Thursday's defeat of Colorado in Pac-12 Conference quarterfinal play was not as lopsided as the 79-69 final score indicated. Yet, somehow, the final margin also was much closer than the game played out at the MGM Grand Garden Arena in Las Vegas.
Theoretically, that makes no sense. In practice, and as manifested through the Wildcats, it makes perfect sense.
Much has been made both in the media and among fans of how wildly unpredictable this college basketball has been. Few teams embody the erratic nature the sport has taken on quite like UA.
Arizona played one of its best games since the calendar turned to 2013 - in stretches. There also were periods of pure exasperation that nearly whittled a sizable lead to nothing. Truly, this team is an enigma, wrapped in a riddle and shrouded in mystery.
True team basketball characterized play on the offensive end. All nine Wildcats who saw the court scored a field goal, including guards Nick Johnson and Jordin Mayes. Each is seemingly hitting his stride at the most opportune time. UA dished 16 assists; the Buffs had just six.
A renewed defensive intensity forced CU into 43.1 percent shooting from the floor, including 40.7 percent in the second half. When these teams met on Feb. 14, the Buffs shot over 59 percent in the second half en route to a 71-58 win.

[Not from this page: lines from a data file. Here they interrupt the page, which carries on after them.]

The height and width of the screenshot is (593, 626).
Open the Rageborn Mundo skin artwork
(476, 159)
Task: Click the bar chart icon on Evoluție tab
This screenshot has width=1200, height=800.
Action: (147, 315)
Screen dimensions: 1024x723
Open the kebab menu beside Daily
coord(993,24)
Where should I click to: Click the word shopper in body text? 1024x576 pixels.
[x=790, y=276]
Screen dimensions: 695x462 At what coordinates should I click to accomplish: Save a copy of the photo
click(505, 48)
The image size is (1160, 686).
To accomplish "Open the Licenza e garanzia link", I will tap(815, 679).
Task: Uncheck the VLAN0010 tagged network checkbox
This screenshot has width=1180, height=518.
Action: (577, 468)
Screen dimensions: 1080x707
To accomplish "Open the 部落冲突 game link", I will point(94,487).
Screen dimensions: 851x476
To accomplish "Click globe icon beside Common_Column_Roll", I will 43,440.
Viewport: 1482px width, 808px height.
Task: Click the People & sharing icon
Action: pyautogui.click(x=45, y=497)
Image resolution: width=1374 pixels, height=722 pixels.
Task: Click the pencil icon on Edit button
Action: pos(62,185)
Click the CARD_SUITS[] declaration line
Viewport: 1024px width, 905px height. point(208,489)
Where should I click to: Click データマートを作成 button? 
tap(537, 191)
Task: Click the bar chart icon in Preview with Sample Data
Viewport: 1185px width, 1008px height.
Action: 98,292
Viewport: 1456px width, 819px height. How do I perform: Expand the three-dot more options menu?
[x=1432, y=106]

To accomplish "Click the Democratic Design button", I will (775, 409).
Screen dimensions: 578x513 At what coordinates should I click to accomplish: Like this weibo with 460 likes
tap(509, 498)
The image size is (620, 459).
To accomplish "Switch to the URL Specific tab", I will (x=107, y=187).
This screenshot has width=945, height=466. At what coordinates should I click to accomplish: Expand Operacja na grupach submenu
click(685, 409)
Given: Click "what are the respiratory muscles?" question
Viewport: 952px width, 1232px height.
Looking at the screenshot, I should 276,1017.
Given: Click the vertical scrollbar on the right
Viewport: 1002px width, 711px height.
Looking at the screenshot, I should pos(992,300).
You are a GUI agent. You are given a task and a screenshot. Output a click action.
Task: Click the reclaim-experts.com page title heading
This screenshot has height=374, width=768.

Freshman Grant Jerrett was central to the defensive effort with four blocked shots. His recent if not sudden development into a viable post presence is one of the most promising signs for this Wildcat team's continued March success.
And yet, a lead that once reached 14 was slashed to a perilous two points in the final minutes. Arizona State led UA's semifinal opponent UCLA by double digits in the second half, only to melt down and lose 80-75. The Grand Canyon State teetered close to a pair of impressive Las Vegas busts.
Realistically, UA shot CU back into the game. The Wildcats attempted 27 3-pointers. Mark Lyons hoisted one-third of those, and connected on just two.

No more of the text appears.